A police source identified the suspect as Mohammed Merah, a Frenchman of Algerian origin, the AFP news agency reported.
Gunshots were heard after the police raided the five-storey building at 03:00am (0200 GMT) on Wednesday.Three policemen were reportedly injured in the shootout after the suspect shot through the door.
The suspect later exchanged one of his weapons for a cellphone. The police, however, said he still had several weapons.
The mother of the suspect had arrived at the scene to negotiate a surrender.
Brother arrested
Speaking to journalists, Gueant said the suspect was a French man and and "he belongs to al-Qaeda."
He said the suspect wanted to "take revenge for Palestinian children" killed in the Middle East, and was angry at the French military for its operations abroad.
Michael Stephens, a researcher with the Royal United Services Institute in Qatar, however, told Al Jazeera the interior minister needed to step back until there was more evidence.
"There is very little evidence of organisational structure behind the attack. It is more likely he was acting alone and radicalised by al-Qaeda ideas," he said.
Gueant further added that the man's brother was arrested and he was known to authorities for having spent time in Afghanistan and Pakistan.
Al Jazeera's Jacky Rowland, reporting from Toulouse, said the operation was ongoing.
The raid came as three children and a rabbi gunned down outside the Ozar Hatorah school in Toulouse were buried in Israel.
The bodies had earlier arrived in Israel after being flown by Israeli El Al airlines.
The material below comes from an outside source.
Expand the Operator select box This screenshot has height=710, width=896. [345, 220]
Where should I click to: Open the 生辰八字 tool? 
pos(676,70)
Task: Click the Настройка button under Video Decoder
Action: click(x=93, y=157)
Alain Juppe, the French foreign minister, along with 50 relatives and friends of the victims accompanied the bodies as they were flown home.
Jonathan Sandler, a 30-year-old Frenchman, his two sons Arieh, 5, and Gabriel, 4 as well as seven-year-old Myriam Monsonego were buried at the Givat Shaul cemetery in Jerusalem.
President Nicolas Sarkozy paid silent homage to the victims on Tuesday at a school in Paris close to the city's Holocaust memorial, and afterwards admitted that authorities had as yet no clue as to the identity of the killer.
"Anti-Semitism is obvious. The Jewish school attack was an anti-Semitic crime," Sarkozy told reporters at the Paris school after meeting children.
Attack on soldiers
French investigators fear the same gunman also killed three soldiers in two recent separate attacks.
The soldiers were French citizens of North African origin, while another who was critically wounded in the attack was black and from the French West Indies.
French police on Monday launched a huge manhunt after the shooting, and the region was put on its highest level of security alert.
Police said that the same weapon and the same stolen scooter appeared to have been used in all three attacks.
All three attacks were carried out by the rider using a .45-calibre weapon, who witnesses described as calmly shooting his victims.
The gunman may also have recorded the attack with an extreme sports video camera strapped to his chest, the French interior minister said.
"A witness saw a small video camera around the killer's neck," Gueant told Europe 1 radio on Tuesday.
"It's a video camera worn in a harness on the chest and indeed he was seen, a witness said so, with this device," Gueant said. "I don't know if he filmed everything."
All seven people slain in three attacks were shot in the head at point blank range, the prosecutor leading the investigation said on Tuesday.
Separatly, a package bomb exploded at the Indonesian embassy in Paris on Wednesday, causing minor damage but no injuries, police said.
"We received information at 5 am Paris time that there was a bomb," Teuku Faizasyah, spokesman for Indonesian President Susilo Bambang Yudhoyono, said. "We're still looking for clarity whether we are really a target or not."